Optimal Design and Implementation of a Novel Two-Dimensional Electromagnetic Navigation System That Allows Focused Heating of Magnetic Nanoparticles

Abstract

A magnetic drug-targeting system featuring real-time imaging, guidance, and local heating is required for more precise drug targeting and minimization of side effects. In this article, we present a novel electromagnetic navigation and heating system that not only guides and navigates magnetic nanoparticles (MNPs) with real-time imaging feedback, but also uses focused MNP heating to release drugs while monitoring the temperature. The magnetic field amplitude and magnetic gradient play key roles in our integrated system; we enhanced the gradient and field within a field of view of 30 x 30 mm.
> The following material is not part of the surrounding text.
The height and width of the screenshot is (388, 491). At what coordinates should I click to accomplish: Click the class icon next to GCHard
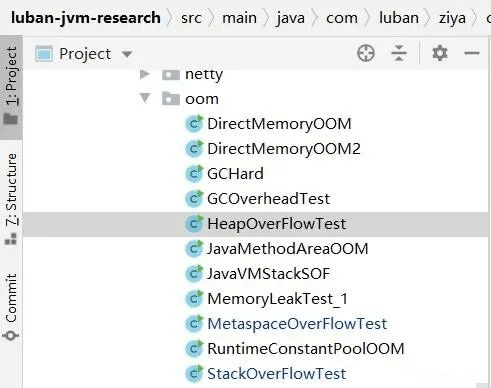tap(194, 174)
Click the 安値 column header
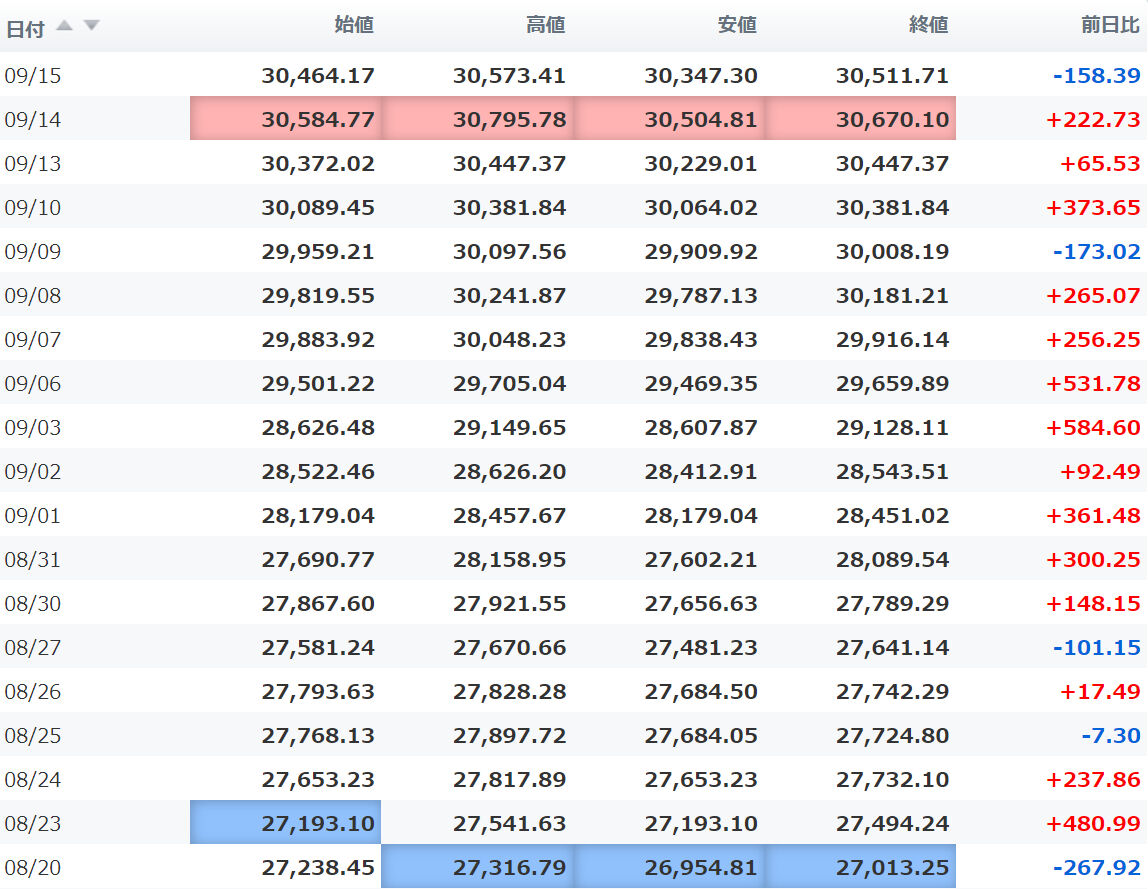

Performance was examined via simulation employing COMSOL Multiphysics software and verified experimentally. After optimization, the maximum gradients attained on the x and y axes are 4.15 and 2.23 T/m/mu(0), respectively, for the electromagnetic actuator mode, and 8.48 T/m/mu(0) for the magnetic particle imaging mode. The magnetic field amplitude for heating was 19.70 mT at 100 kHz. We then built a two-dimensional MNPs navigation/heating system to demonstrate the in vitro feasibility of our scheme; this afforded a 1-Hz navigation update rate during MNPs guidance in a Y-shaped channel and locally heated MNPs with temperature monitoring.